### 提供資料
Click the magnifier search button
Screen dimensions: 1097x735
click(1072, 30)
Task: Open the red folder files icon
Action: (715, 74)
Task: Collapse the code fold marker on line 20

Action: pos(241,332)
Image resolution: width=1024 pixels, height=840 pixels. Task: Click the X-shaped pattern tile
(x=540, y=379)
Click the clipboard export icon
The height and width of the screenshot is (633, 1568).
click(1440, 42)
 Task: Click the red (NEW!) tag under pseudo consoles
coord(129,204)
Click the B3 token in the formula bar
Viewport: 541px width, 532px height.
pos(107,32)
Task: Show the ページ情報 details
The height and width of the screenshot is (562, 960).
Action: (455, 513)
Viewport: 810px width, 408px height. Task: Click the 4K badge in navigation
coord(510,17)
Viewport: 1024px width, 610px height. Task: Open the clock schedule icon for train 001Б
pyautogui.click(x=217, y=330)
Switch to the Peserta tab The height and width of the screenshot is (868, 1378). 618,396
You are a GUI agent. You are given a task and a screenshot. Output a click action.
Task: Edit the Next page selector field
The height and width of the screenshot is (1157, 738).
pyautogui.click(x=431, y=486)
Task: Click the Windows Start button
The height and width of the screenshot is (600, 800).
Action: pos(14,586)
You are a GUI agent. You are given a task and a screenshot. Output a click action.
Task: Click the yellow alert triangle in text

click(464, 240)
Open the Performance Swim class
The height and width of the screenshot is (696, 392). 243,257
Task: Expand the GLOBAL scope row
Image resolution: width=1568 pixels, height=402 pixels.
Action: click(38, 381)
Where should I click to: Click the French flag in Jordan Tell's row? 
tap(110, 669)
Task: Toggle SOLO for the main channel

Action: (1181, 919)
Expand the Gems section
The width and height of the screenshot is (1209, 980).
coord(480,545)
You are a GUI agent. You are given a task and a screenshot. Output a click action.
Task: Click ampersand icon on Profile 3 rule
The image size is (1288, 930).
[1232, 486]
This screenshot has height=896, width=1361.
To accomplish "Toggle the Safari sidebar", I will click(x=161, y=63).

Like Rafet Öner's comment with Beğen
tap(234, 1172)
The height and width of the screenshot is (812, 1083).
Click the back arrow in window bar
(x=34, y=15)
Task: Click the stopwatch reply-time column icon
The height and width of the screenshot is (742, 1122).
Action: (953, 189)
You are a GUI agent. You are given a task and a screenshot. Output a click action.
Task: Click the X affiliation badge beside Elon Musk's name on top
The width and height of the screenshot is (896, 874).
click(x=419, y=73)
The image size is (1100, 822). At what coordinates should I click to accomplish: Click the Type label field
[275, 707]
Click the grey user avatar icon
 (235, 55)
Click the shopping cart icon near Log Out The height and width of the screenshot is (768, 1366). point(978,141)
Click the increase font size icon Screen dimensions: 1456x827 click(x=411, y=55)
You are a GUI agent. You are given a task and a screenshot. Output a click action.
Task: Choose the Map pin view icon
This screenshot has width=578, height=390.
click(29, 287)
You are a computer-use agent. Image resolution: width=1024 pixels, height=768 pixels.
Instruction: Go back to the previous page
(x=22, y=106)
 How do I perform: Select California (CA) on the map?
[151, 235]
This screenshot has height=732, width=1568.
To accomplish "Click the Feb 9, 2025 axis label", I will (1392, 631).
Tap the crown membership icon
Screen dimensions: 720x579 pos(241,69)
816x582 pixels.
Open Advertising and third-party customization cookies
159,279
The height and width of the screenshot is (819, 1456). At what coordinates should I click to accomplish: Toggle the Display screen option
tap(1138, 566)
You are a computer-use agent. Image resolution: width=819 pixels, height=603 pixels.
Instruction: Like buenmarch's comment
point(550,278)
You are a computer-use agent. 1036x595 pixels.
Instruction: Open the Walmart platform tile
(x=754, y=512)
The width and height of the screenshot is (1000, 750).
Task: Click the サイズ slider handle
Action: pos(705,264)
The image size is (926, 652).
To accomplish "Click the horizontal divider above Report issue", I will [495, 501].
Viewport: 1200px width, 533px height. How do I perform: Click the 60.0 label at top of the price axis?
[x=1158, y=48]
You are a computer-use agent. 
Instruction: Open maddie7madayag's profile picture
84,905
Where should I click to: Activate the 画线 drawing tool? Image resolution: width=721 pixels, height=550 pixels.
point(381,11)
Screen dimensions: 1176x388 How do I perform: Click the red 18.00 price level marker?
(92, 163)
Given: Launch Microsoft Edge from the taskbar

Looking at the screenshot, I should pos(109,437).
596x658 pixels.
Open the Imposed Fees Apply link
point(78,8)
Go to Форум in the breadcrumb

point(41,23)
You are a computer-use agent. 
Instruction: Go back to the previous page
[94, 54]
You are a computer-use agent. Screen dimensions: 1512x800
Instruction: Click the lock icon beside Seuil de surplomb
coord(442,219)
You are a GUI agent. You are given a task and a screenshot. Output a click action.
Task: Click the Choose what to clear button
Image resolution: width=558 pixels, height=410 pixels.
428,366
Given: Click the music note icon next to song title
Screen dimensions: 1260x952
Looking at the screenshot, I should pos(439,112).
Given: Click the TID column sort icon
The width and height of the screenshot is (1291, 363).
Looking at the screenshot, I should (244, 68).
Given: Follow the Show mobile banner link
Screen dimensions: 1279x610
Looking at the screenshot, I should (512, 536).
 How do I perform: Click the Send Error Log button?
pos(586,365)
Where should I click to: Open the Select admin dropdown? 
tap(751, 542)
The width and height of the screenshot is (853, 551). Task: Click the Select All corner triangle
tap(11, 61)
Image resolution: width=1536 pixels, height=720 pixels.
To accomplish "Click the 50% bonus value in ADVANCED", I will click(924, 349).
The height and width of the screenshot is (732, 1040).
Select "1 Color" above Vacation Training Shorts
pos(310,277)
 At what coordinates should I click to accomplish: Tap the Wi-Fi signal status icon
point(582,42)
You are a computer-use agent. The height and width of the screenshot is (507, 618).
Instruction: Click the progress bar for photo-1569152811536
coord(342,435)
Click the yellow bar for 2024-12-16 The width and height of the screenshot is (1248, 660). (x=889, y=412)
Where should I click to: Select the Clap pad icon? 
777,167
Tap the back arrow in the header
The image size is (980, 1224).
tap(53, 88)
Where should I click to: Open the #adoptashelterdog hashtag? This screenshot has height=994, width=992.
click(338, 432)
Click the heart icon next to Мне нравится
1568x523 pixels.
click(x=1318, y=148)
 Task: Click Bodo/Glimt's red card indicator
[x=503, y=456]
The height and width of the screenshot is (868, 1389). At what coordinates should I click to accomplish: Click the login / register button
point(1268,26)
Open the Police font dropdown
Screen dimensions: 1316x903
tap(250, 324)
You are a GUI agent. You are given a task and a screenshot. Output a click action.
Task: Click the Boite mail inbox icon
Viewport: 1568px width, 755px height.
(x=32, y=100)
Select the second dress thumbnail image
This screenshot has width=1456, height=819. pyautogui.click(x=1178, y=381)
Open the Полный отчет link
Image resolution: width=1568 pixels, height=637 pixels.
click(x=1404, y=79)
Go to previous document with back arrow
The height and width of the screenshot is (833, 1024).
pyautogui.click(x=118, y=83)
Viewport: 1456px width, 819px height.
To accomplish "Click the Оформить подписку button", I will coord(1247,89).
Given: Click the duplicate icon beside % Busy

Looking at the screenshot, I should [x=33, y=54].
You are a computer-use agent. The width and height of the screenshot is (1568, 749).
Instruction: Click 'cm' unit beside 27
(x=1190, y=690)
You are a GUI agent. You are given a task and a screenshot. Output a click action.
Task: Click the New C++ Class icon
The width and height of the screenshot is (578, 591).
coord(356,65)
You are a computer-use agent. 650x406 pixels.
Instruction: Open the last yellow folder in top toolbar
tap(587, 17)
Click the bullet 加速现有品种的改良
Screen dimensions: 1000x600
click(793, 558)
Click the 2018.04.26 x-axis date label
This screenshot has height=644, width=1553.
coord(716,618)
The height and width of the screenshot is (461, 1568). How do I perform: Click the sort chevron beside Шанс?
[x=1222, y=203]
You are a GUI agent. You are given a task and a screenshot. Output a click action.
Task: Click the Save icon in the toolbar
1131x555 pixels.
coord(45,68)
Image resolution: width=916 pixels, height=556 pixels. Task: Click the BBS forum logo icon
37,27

### 作業内容
上のリストの「Task: Click the Windows Start button」を含む行から「click(464, 240)」を含む行までを、両端の行も含めて、1行を1つの文字列とするJSON配列に書き直してください。空行は入れない。

### 出力結果
[
  "Task: Click the Windows Start button",
  "The height and width of the screenshot is (600, 800).",
  "Action: pos(14,586)",
  "You are a GUI agent. You are given a task and a screenshot. Output a click action.",
  "Task: Click the yellow alert triangle in text",
  "click(464, 240)"
]